> PROBLEM: Rewrite the records starting at the line that contains "Where should I" and ending at the line that contains "click(x=8, y=171)", multiplying every click coordinate in the answers by 0.85 and rounding to whole numbers, with halves rounded up. Leave the request text unchanged and omit the pictures.

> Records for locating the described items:
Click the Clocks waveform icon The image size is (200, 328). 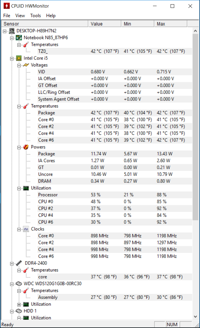[26, 229]
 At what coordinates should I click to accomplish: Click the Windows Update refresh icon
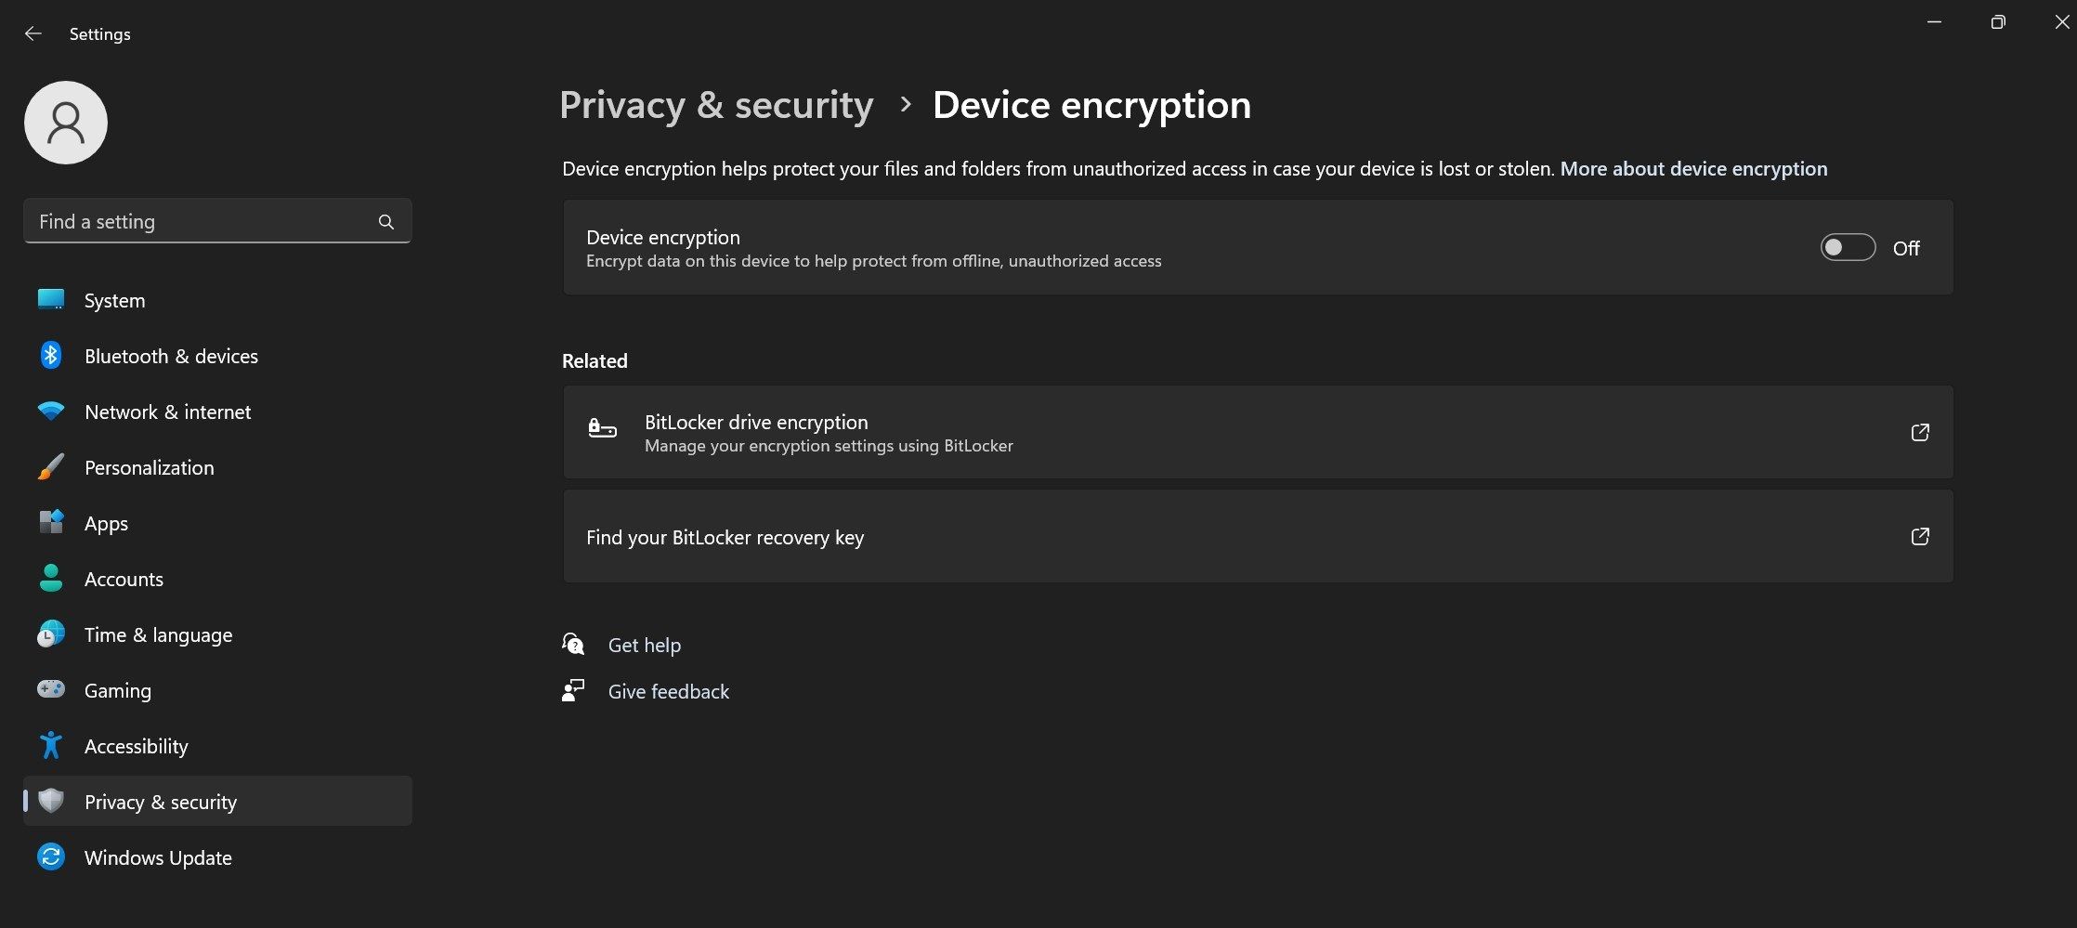[x=51, y=856]
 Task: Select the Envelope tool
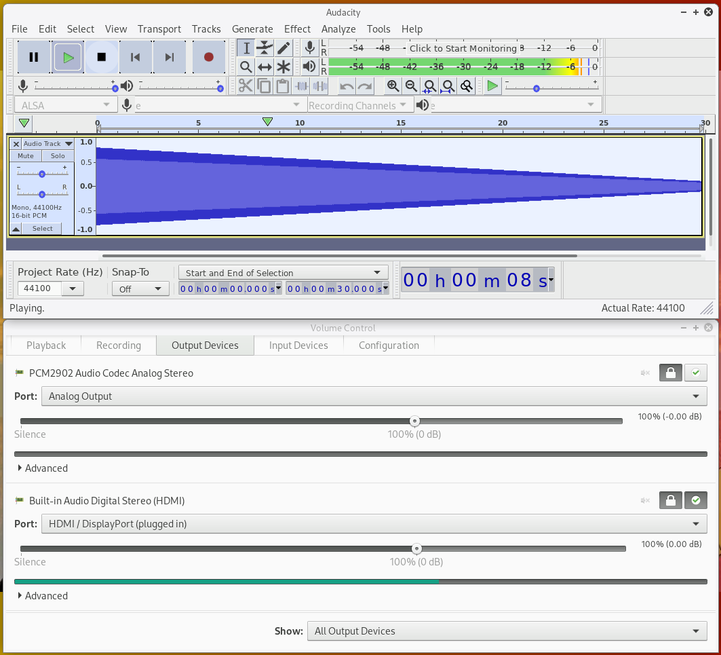tap(265, 48)
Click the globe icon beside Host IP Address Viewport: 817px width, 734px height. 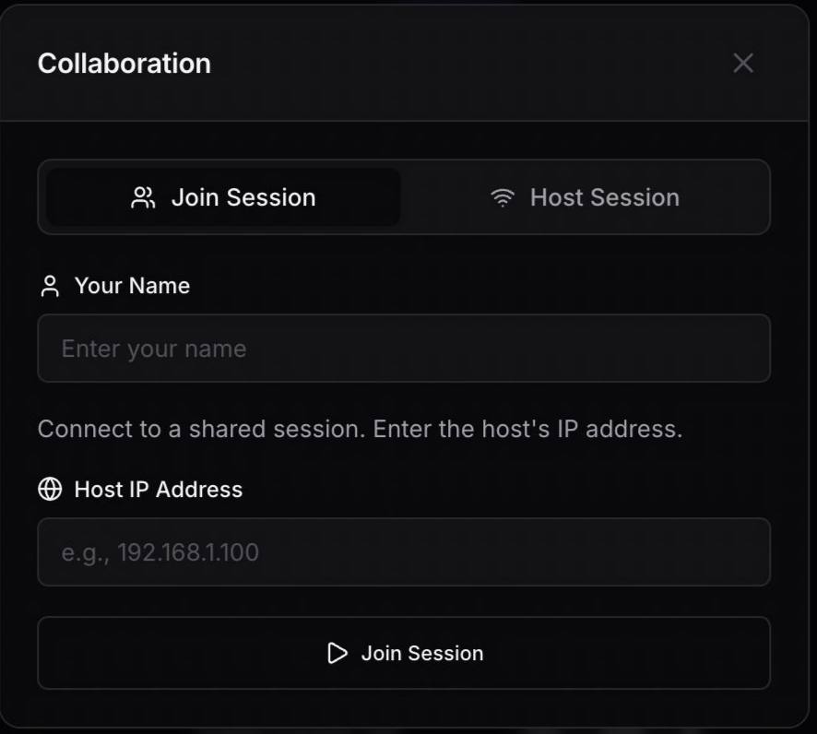pyautogui.click(x=50, y=489)
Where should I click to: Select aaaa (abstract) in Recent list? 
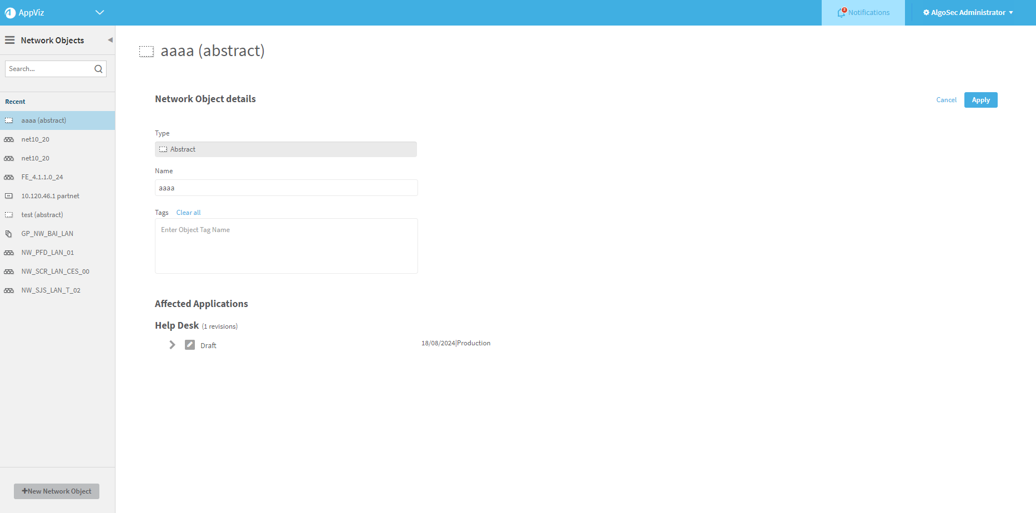44,120
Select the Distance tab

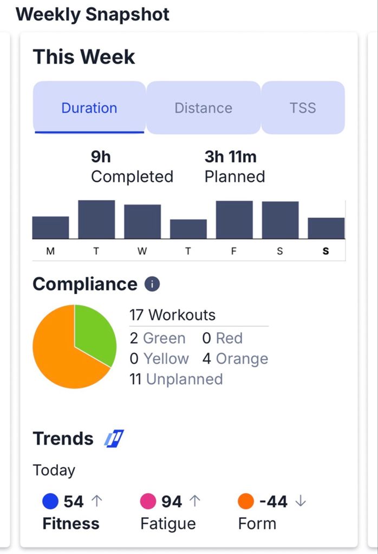pyautogui.click(x=203, y=108)
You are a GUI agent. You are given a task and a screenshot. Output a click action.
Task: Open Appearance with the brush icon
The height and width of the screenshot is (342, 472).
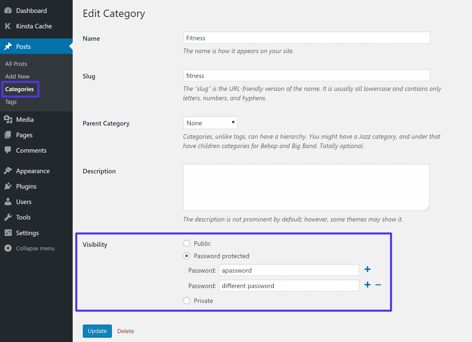click(x=8, y=171)
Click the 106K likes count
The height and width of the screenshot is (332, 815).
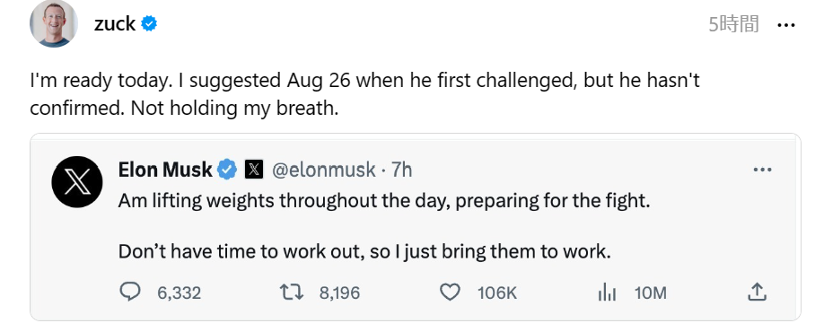(x=497, y=293)
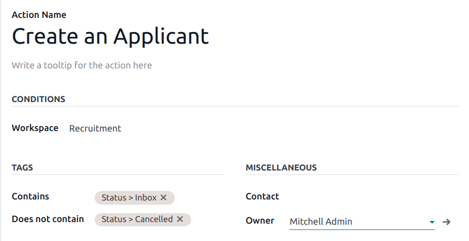Image resolution: width=469 pixels, height=241 pixels.
Task: Click the Contact field label
Action: pos(263,196)
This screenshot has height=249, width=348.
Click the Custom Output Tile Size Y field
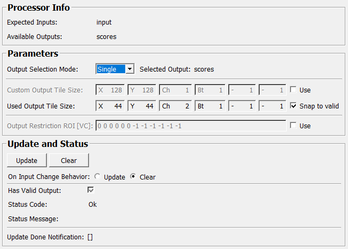click(x=143, y=90)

> FULL ANSWER:
Where should I click to: Select aaaa (abstract) in Recent list? 
37,102
Select the Distance tab

pyautogui.click(x=173, y=92)
You are a GUI agent. You are given a task and a screenshot. Output a click action.
Task: Open Appearance with the brush icon
The height and width of the screenshot is (342, 472).
click(x=7, y=145)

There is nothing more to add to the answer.